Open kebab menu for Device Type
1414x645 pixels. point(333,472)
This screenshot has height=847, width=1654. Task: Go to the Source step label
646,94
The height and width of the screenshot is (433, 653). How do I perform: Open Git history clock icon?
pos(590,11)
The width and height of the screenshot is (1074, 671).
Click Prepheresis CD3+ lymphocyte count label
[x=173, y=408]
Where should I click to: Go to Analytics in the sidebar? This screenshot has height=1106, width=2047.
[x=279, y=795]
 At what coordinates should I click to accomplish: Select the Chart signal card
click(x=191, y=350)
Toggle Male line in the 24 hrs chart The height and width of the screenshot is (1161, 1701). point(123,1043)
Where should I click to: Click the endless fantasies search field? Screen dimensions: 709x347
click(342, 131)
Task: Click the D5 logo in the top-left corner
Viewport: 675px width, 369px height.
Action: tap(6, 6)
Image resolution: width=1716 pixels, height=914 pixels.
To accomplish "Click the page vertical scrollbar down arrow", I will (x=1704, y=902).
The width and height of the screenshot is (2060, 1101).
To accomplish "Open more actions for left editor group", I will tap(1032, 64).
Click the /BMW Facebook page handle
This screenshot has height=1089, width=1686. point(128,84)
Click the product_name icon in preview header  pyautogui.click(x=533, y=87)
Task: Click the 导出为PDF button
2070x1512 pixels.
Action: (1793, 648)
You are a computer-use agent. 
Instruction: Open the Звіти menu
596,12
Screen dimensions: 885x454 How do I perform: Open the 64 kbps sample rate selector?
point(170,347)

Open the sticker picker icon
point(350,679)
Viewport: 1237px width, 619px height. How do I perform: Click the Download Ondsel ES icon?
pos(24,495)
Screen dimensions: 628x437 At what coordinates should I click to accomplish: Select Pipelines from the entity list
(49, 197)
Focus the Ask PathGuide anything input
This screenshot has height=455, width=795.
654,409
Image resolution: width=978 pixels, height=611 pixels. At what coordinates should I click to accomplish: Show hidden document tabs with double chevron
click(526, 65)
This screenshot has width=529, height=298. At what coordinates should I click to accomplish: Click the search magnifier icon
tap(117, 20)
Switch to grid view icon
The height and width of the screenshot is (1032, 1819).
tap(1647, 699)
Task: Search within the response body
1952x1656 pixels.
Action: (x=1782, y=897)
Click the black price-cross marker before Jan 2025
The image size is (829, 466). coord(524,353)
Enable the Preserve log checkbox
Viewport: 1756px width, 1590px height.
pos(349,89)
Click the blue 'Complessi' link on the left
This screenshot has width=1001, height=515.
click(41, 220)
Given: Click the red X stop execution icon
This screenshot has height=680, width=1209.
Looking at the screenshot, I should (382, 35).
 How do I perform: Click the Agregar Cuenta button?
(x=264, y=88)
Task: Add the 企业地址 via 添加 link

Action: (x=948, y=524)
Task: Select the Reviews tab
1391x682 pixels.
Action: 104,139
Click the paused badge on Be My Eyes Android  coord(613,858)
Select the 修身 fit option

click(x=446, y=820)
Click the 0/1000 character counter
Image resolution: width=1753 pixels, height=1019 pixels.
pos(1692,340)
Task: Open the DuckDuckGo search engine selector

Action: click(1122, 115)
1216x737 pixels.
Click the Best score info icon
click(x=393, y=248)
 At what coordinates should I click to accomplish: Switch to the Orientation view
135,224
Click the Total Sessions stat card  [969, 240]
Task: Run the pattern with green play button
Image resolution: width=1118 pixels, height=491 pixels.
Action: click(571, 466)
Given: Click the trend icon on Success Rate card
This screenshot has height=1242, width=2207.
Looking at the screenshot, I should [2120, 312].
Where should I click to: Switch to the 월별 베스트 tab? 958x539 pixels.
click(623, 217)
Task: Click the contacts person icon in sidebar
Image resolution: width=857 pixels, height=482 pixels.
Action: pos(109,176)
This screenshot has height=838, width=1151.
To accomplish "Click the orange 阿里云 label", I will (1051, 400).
════════
Work task
Reproduce the entries above exactly.

Problem solution
Open kebab menu for Device Type
1414x645 pixels. point(333,472)
This screenshot has height=847, width=1654. Task: Go to the Source step label
646,94
The height and width of the screenshot is (433, 653). How do I perform: Open Git history clock icon?
pos(590,11)
The width and height of the screenshot is (1074, 671).
Click Prepheresis CD3+ lymphocyte count label
[x=173, y=408]
Where should I click to: Go to Analytics in the sidebar? This screenshot has height=1106, width=2047.
[x=279, y=795]
 At what coordinates should I click to accomplish: Select the Chart signal card
click(x=191, y=350)
Toggle Male line in the 24 hrs chart The height and width of the screenshot is (1161, 1701). point(123,1043)
Where should I click to: Click the endless fantasies search field? Screen dimensions: 709x347
click(342, 131)
Task: Click the D5 logo in the top-left corner
Viewport: 675px width, 369px height.
Action: tap(6, 6)
Image resolution: width=1716 pixels, height=914 pixels.
To accomplish "Click the page vertical scrollbar down arrow", I will (x=1704, y=902).
The width and height of the screenshot is (2060, 1101).
To accomplish "Open more actions for left editor group", I will tap(1032, 64).
Click the /BMW Facebook page handle
This screenshot has height=1089, width=1686. point(128,84)
Click the product_name icon in preview header  pyautogui.click(x=533, y=87)
Task: Click the 导出为PDF button
2070x1512 pixels.
Action: (1793, 648)
You are a computer-use agent. 
Instruction: Open the Звіти menu
596,12
Screen dimensions: 885x454 How do I perform: Open the 64 kbps sample rate selector?
point(170,347)

Open the sticker picker icon
point(350,679)
Viewport: 1237px width, 619px height. How do I perform: Click the Download Ondsel ES icon?
pos(24,495)
Screen dimensions: 628x437 At what coordinates should I click to accomplish: Select Pipelines from the entity list
(49, 197)
Focus the Ask PathGuide anything input
This screenshot has height=455, width=795.
654,409
Image resolution: width=978 pixels, height=611 pixels. At what coordinates should I click to accomplish: Show hidden document tabs with double chevron
click(526, 65)
This screenshot has width=529, height=298. At what coordinates should I click to accomplish: Click the search magnifier icon
tap(117, 20)
Switch to grid view icon
The height and width of the screenshot is (1032, 1819).
tap(1647, 699)
Task: Search within the response body
1952x1656 pixels.
Action: (x=1782, y=897)
Click the black price-cross marker before Jan 2025
The image size is (829, 466). coord(524,353)
Enable the Preserve log checkbox
Viewport: 1756px width, 1590px height.
pos(349,89)
Click the blue 'Complessi' link on the left
This screenshot has width=1001, height=515.
click(41, 220)
Given: Click the red X stop execution icon
This screenshot has height=680, width=1209.
Looking at the screenshot, I should (382, 35).
 How do I perform: Click the Agregar Cuenta button?
(x=264, y=88)
Task: Add the 企业地址 via 添加 link

Action: (x=948, y=524)
Task: Select the Reviews tab
1391x682 pixels.
Action: 104,139
Click the paused badge on Be My Eyes Android  coord(613,858)
Select the 修身 fit option

click(x=446, y=820)
Click the 0/1000 character counter
Image resolution: width=1753 pixels, height=1019 pixels.
pos(1692,340)
Task: Open the DuckDuckGo search engine selector

Action: click(1122, 115)
1216x737 pixels.
Click the Best score info icon
click(x=393, y=248)
 At what coordinates should I click to accomplish: Switch to the Orientation view
135,224
Click the Total Sessions stat card  [969, 240]
Task: Run the pattern with green play button
Image resolution: width=1118 pixels, height=491 pixels.
Action: click(571, 466)
Given: Click the trend icon on Success Rate card
This screenshot has height=1242, width=2207.
Looking at the screenshot, I should [2120, 312].
Where should I click to: Switch to the 월별 베스트 tab? 958x539 pixels.
click(623, 217)
Task: Click the contacts person icon in sidebar
Image resolution: width=857 pixels, height=482 pixels.
Action: pos(109,176)
This screenshot has height=838, width=1151.
To accomplish "Click the orange 阿里云 label", I will (1051, 400).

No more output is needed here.